Work to be completed: Exactly as they appear, restate the lines of the material, from the first through the one containing "[Deutsch] (913, 24)".

Source data:
======

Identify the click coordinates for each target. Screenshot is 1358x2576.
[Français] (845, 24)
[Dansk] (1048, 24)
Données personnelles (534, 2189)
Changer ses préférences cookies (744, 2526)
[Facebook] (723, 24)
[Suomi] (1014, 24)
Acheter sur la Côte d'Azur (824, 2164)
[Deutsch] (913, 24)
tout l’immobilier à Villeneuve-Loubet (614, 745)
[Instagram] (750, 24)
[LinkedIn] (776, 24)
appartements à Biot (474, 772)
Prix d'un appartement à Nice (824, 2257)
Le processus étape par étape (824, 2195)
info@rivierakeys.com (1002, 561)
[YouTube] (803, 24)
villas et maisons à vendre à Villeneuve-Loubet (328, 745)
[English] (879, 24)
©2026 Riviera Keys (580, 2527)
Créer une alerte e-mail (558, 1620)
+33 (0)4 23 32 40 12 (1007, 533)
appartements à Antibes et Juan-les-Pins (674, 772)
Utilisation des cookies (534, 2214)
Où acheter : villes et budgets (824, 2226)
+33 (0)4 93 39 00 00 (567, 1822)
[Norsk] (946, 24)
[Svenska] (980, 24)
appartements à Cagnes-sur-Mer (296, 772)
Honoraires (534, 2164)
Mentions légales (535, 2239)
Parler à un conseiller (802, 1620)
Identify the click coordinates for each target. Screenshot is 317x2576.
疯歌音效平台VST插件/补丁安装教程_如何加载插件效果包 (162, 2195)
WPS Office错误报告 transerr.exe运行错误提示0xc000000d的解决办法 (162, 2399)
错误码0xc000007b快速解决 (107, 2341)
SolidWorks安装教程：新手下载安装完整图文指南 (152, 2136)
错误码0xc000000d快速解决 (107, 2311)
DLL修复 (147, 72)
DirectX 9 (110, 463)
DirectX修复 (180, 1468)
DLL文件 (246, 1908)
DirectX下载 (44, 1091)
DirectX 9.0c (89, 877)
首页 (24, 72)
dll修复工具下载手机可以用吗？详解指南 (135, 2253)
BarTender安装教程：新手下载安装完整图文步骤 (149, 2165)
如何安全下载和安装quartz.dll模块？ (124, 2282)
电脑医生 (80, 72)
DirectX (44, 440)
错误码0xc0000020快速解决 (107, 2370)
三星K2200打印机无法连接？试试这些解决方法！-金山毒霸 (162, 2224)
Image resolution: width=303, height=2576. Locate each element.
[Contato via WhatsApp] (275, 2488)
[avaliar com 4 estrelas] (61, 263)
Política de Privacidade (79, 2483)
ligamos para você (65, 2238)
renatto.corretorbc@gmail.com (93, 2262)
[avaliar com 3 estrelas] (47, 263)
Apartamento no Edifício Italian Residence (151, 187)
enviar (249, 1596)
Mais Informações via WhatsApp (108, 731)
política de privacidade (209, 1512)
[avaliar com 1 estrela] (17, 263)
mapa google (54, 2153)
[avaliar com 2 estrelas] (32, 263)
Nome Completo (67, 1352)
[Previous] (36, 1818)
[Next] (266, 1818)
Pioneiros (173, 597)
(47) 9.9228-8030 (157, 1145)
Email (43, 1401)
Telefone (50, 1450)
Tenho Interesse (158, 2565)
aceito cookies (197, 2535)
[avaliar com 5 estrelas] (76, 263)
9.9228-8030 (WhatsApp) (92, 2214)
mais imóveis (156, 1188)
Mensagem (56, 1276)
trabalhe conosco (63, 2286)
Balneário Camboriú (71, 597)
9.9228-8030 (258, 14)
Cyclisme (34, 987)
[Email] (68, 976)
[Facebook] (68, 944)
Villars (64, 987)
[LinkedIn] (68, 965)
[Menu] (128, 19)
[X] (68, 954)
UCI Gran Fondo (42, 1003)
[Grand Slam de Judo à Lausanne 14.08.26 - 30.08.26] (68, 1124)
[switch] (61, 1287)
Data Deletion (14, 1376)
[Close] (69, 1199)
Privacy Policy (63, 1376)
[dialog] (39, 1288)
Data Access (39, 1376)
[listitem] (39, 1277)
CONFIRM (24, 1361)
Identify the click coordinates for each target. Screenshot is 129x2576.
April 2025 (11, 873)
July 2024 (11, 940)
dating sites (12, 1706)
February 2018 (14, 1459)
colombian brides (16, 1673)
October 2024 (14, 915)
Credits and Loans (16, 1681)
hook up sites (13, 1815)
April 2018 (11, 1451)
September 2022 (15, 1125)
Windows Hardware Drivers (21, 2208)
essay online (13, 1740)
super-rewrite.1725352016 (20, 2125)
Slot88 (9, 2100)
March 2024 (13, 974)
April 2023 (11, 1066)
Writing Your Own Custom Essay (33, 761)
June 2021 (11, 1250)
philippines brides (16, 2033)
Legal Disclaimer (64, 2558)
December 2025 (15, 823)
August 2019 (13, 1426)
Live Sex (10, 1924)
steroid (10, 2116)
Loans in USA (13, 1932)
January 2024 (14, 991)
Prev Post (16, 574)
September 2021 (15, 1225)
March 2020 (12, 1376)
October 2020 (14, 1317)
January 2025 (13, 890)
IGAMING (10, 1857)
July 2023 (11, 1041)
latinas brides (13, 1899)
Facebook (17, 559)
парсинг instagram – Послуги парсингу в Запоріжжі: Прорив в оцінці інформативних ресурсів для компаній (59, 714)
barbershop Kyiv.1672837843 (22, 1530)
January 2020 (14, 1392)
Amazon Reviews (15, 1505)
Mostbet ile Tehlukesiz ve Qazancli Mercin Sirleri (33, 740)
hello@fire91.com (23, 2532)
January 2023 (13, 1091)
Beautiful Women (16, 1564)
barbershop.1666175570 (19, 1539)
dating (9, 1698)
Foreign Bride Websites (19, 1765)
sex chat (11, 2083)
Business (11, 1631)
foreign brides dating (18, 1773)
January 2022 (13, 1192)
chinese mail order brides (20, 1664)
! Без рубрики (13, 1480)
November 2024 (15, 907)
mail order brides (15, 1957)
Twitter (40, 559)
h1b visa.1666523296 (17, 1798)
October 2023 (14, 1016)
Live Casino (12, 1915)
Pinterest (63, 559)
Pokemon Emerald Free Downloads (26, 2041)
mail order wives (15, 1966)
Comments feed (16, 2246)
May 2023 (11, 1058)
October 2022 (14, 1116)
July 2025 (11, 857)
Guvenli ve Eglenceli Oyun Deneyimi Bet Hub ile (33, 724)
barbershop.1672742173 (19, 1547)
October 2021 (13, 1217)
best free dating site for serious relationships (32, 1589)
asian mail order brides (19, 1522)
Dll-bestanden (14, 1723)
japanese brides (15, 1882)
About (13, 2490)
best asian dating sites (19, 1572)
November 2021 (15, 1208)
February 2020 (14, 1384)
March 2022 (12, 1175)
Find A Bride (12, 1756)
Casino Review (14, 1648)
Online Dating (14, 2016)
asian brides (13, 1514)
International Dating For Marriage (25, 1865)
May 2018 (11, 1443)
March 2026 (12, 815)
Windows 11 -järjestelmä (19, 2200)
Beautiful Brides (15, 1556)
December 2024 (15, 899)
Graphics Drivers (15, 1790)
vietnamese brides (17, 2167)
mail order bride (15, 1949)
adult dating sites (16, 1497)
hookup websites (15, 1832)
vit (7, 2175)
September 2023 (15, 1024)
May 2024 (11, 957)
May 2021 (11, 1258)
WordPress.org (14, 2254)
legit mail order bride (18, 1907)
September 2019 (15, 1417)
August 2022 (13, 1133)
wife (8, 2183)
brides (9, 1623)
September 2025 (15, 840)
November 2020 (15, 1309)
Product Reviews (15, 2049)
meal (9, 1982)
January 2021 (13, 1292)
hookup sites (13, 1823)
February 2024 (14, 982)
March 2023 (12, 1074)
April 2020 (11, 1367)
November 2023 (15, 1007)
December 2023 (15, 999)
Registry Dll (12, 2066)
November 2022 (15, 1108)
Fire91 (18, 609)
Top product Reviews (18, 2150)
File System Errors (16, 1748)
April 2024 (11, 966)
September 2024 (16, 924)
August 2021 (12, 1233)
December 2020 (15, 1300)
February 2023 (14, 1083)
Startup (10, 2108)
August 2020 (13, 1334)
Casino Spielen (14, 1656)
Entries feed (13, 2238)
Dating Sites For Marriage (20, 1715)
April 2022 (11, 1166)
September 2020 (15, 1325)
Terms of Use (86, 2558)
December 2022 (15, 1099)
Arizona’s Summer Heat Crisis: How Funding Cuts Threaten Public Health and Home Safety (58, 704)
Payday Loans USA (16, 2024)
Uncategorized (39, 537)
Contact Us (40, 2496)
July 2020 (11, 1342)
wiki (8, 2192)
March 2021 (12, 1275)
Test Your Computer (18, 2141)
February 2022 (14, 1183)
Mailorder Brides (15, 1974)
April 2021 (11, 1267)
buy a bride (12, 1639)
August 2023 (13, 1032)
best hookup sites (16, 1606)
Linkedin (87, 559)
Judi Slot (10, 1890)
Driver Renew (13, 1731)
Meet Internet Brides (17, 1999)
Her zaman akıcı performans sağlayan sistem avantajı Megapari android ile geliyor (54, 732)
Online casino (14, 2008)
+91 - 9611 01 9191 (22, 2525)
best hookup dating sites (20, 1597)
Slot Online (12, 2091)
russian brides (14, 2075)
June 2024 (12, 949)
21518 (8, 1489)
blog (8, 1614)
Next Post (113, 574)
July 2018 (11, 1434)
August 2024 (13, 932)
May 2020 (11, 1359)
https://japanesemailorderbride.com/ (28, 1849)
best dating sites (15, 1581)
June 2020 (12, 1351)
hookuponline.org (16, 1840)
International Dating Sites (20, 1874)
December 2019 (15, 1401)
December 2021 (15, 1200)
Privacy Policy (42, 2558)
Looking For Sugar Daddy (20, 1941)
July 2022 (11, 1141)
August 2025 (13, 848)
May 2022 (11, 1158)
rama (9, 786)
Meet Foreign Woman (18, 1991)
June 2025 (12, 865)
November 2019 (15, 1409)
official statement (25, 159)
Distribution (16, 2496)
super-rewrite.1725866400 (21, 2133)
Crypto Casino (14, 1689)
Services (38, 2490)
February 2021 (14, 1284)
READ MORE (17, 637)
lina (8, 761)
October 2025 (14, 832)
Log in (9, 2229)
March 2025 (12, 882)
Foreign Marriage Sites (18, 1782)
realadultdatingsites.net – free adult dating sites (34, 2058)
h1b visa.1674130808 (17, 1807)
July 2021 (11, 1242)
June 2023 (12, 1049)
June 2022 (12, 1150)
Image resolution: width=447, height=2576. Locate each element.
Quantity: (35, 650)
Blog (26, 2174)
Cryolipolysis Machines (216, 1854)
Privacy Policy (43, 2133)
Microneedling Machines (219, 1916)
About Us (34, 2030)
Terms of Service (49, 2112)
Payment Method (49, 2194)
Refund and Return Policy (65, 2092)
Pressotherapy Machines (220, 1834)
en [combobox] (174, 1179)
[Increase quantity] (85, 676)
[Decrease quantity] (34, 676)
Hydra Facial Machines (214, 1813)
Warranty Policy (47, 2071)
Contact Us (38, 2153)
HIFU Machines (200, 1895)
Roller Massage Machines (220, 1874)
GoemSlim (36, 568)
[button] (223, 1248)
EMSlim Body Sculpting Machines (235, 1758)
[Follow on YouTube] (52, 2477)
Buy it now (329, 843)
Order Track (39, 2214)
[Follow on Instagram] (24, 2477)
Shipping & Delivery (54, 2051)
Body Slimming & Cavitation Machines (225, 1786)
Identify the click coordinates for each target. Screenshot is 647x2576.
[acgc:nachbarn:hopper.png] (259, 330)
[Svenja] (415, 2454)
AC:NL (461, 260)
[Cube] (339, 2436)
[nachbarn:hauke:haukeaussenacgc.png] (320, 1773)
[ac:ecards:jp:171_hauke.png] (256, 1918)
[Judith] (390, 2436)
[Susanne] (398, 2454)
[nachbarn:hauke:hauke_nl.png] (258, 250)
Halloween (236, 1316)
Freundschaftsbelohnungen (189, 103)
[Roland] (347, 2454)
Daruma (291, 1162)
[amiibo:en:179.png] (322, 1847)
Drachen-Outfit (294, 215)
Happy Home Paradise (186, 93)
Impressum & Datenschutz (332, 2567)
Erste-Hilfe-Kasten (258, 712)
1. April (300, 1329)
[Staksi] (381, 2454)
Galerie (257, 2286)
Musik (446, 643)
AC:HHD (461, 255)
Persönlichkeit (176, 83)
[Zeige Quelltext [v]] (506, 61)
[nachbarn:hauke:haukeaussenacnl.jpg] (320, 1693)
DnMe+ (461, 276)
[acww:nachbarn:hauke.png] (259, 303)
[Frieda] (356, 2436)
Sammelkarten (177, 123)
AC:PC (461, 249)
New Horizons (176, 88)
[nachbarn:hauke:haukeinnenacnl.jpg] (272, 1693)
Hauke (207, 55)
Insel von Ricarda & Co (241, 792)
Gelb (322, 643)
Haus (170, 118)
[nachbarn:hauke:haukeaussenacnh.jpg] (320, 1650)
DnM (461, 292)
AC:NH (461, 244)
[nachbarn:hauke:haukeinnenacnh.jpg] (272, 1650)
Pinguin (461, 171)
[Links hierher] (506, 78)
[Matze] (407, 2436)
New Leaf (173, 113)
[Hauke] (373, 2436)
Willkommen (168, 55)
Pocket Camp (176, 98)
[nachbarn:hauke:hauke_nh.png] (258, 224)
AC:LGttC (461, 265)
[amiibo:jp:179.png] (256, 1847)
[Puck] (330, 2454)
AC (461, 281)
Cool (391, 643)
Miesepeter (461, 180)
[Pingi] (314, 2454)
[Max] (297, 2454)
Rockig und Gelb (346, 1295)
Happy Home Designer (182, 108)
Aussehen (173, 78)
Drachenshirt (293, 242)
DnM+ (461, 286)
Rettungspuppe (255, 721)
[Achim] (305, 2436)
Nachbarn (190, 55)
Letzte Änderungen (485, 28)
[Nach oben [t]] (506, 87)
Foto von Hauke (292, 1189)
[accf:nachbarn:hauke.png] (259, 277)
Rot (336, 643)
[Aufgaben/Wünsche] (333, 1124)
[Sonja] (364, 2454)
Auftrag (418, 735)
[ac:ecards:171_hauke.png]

======

Answer section:
Identify the click coordinates for each target. Screenshot is 1358x2576.
[Français] (845, 24)
[Dansk] (1048, 24)
Données personnelles (534, 2189)
Changer ses préférences cookies (744, 2526)
[Facebook] (723, 24)
[Suomi] (1014, 24)
Acheter sur la Côte d'Azur (824, 2164)
[Deutsch] (913, 24)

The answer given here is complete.